Beefy Boxes and Bandwidth Generously Provided by pair Networks
No such thing as a small change

Unicode UTF16 - Unknown encoding error

by Anonymous Monk
on Jun 25, 2007 at 10:41 UTC ( #623138=perlquestion: print w/replies, xml ) Need Help??
Anonymous Monk has asked for the wisdom of the Perl Monks concerning the following question:

Hi, I'm working with the files consist of unicode - UTF16 characters. I've used following code to access the file and got the the desired output:
open (FSIN, "$_")||die ("Unable to open SGML.3d file $_"); my $sfile = <FSIN>; $sfile = encode("ascii", decode("UTF16", $sfile));
Now, the actual problem begins here. After converting the pl script to exe, i've executed the exe for the same input file, but i'm getting an error like 'Unknown encoding 'UTF16' at'. Can anyone throw somelight on this? cheers--B

Replies are listed 'Best First'.
Re: Unicode UTF16 - Unknown encoding error
by shmem (Chancellor) on Jun 25, 2007 at 11:36 UTC
    'Unknown encoding 'UTF16' at'.

    You want "UTF-16" or "UTF-16LE". See Encode::Unicode. Also, Encode has from_to, so I'd probably write

    use Encode qw(from_to); open (FSIN, "$_")||die ("Unable to open SGML.3d file $_"); my $sfile = <FSIN>; from_to($sfile,'UTF-16LE','ascii'); # or latin1, iso-8859-1 ...


    _($_=" "x(1<<5)."?\n".q·/)Oo.  G°\        /
                                  /\_¯/(q    /
    ----------------------------  \__(m.====·.(_("always off the crowd"))."·
    ");sub _{s./.($e="'Itrs `mnsgdq Gdbj O`qkdq")=~y/"-y/#-z/;$e.e && print}
      Shmem, Still I'm getting the same error --B
        Looking into the Encode Module -
        sub getEncoding { my ($class, $name, $skip_external) = @_; ref($name) && $name->can('renew') and return $name; exists $Encoding{$name} and return $Encoding{$name}; my $lc = lc $name; exists $Encoding{$lc} and return $Encoding{$lc}; my $oc = $class->find_alias($name); defined($oc) and return $oc; $lc ne $name and $oc = $class->find_alias($lc); defined($oc) and return $oc; unless ($skip_external) { if (my $mod = $ExtModule{$name} || $ExtModule{$lc}){ $mod =~ s,::,/,g ; $mod .= '.pm'; eval{ require $mod; }; <--- HERE exists $Encoding{$name} and return $Encoding{$name}; } } return; }

        it seems that on the line marked with <--- HERE the necessary encodings are loaded at runtime. I don't know about perl2exe, PerlAPP or such, but it will definitely not know what modules your script needs without running it.

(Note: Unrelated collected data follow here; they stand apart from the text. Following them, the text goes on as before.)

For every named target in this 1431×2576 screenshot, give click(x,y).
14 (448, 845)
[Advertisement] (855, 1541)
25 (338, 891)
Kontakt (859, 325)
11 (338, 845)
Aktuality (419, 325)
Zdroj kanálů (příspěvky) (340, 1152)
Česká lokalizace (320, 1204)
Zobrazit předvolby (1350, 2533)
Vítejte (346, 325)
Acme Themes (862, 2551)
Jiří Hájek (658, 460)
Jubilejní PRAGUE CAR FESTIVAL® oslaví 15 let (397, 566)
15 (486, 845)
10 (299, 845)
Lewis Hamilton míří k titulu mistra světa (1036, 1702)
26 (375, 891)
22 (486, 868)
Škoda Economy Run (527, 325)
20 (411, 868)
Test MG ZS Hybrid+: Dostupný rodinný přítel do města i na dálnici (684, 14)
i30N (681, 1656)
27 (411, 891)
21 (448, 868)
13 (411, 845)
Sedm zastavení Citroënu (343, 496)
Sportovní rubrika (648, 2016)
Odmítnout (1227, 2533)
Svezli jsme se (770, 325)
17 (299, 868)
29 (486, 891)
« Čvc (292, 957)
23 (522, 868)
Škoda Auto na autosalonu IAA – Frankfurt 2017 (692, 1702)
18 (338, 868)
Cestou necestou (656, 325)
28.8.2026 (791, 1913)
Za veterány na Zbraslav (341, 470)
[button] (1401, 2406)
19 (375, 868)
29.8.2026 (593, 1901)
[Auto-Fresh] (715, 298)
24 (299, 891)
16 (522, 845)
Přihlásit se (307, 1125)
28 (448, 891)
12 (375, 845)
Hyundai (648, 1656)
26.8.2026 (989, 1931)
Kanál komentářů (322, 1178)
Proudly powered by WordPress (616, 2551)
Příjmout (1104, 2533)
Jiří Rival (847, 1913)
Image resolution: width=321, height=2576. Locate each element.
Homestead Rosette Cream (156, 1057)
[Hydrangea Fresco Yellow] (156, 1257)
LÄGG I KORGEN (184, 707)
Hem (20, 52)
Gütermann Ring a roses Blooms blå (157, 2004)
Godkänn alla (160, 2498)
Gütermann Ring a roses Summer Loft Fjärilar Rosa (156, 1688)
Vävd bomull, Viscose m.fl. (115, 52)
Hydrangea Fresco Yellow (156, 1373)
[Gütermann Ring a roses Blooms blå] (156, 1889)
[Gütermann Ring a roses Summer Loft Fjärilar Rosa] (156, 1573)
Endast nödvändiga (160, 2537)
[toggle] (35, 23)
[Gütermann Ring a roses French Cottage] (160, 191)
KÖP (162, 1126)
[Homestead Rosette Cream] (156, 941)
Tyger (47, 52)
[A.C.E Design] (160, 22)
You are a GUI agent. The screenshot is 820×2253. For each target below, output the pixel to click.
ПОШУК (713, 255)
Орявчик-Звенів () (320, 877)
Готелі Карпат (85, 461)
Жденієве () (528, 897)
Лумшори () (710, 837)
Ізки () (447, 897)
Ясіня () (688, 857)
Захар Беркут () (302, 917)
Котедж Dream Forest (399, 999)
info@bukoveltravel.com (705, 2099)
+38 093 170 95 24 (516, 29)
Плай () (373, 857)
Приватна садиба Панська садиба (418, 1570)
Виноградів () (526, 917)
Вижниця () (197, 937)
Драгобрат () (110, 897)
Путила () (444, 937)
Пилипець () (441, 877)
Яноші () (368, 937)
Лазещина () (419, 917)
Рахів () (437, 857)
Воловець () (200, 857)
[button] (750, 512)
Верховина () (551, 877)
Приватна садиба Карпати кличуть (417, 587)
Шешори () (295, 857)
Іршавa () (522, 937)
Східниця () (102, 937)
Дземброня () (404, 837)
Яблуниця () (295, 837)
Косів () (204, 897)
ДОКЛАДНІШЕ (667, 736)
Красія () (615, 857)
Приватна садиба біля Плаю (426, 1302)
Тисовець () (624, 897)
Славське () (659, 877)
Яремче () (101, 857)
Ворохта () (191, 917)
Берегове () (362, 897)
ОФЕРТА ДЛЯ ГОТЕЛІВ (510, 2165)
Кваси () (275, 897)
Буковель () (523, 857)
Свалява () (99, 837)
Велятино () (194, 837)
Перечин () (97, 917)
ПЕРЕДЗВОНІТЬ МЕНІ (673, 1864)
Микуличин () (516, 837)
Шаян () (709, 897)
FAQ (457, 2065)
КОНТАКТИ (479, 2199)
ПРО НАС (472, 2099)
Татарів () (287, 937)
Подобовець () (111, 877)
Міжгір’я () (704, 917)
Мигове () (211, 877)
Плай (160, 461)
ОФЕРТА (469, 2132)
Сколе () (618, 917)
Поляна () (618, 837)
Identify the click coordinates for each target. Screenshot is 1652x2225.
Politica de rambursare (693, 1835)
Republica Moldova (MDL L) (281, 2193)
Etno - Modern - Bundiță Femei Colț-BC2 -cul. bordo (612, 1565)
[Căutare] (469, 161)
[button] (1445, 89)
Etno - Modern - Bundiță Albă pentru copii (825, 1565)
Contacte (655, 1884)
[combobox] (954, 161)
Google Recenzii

        Put this at the end of your script:

        print STDERR "$_\n" for grep {/Encode/} sort keys %INC;

        and include explicitly any Encode/*.pm files you see. I guess you need to include, Encode/, so start your script with

        use Encode; use Encode::Unicode;


        _($_=" "x(1<<5)."?\n".q·/)Oo.  G°\        /
                                      /\_¯/(q    /
        ----------------------------  \__(m.====·.(_("always off the crowd"))."·
        ");sub _{s./.($e="'Itrs `mnsgdq Gdbj O`qkdq")=~y/"-y/#-z/;$e.e && print}
        Maybe you need binmode on that filehandle? Windows almost always needs binmode.

        I'm not really a human, but I play one on earth. Cogito ergo sum a bum
Re: Unicode UTF16 - Unknown encoding error
by john_oshea (Priest) on Jun 25, 2007 at 11:01 UTC

    At first glance, it would appear that whatever you're using to convert from .pl -> .exe is not bundling in the modules you're specifying in your code (Encode by the looks of it). What are you using to do the conversion?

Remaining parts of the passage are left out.